# Circulation needed for emersed anubias/java fern?



## Obelisk (May 27, 2010)

I have an emersed setup with an Anubias nana, a C. wendtii, and a Microsorum Pteropus (java fern). The wendtii is growing well (I have it in a container with moist potting soil). The anubias and java fern, however, aren't growing very much. I have them both in separate containers with gravel, with the leaves above the water level and the rhizomes below. 

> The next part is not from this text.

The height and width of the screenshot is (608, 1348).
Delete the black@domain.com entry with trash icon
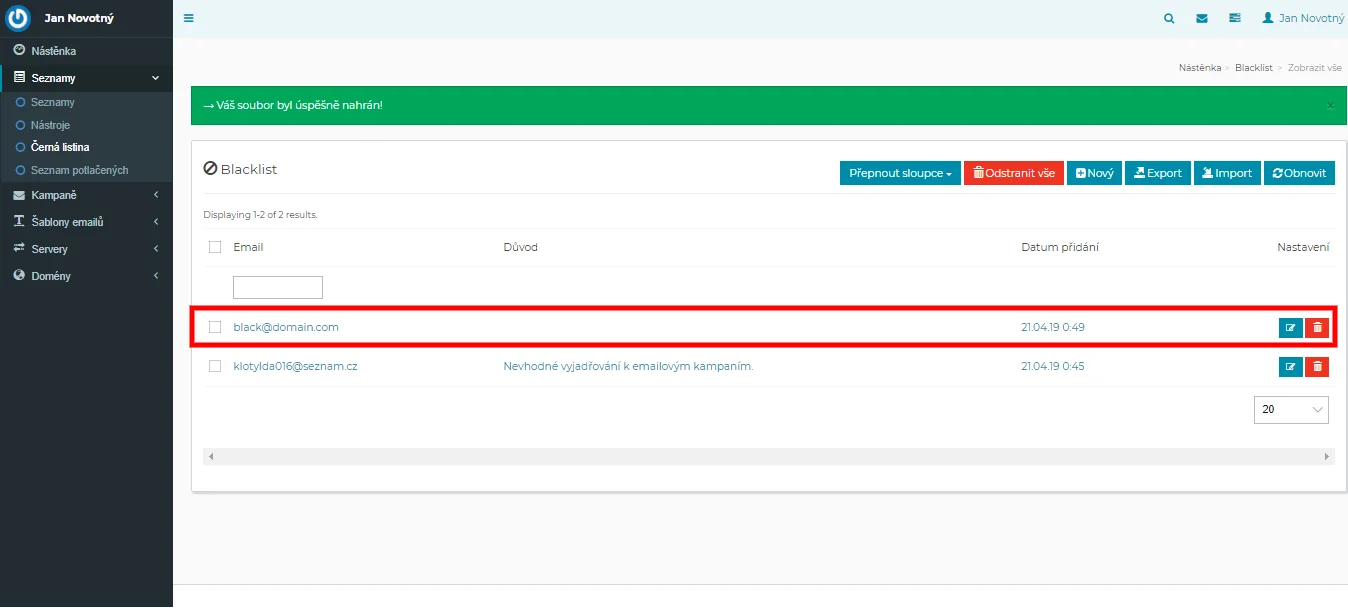point(1317,327)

Has anyone grown these rhizome plants in an emersed setup with no water movement? I've read that these plants are found in the wild along streams, rivers, and waterfalls. So I'm thinking that I may need to make a setup for them that includes a small pump. What do you guys think?


----------



## Surick (Nov 28, 2009)

Obelisk said:


> .....
> Has anyone grown these rhizome plants in an emersed setup with no water movement?
> .....


I grow anubias without the installation of water movement.
All the anubias are growing well, give the inflorescence, reproduce by seed and vegetatively.
Growth conditions and method of planting my plants, you can see, here (click on the name of the plant) a lot of my photos.
And on my page in this site.


----------



## Obelisk (May 27, 2010)

Thanks for the links Surick. I think I will try to grow the anubias, at least, with the rhizome above the water as well.


----------



## Chuukus (Sep 24, 2009)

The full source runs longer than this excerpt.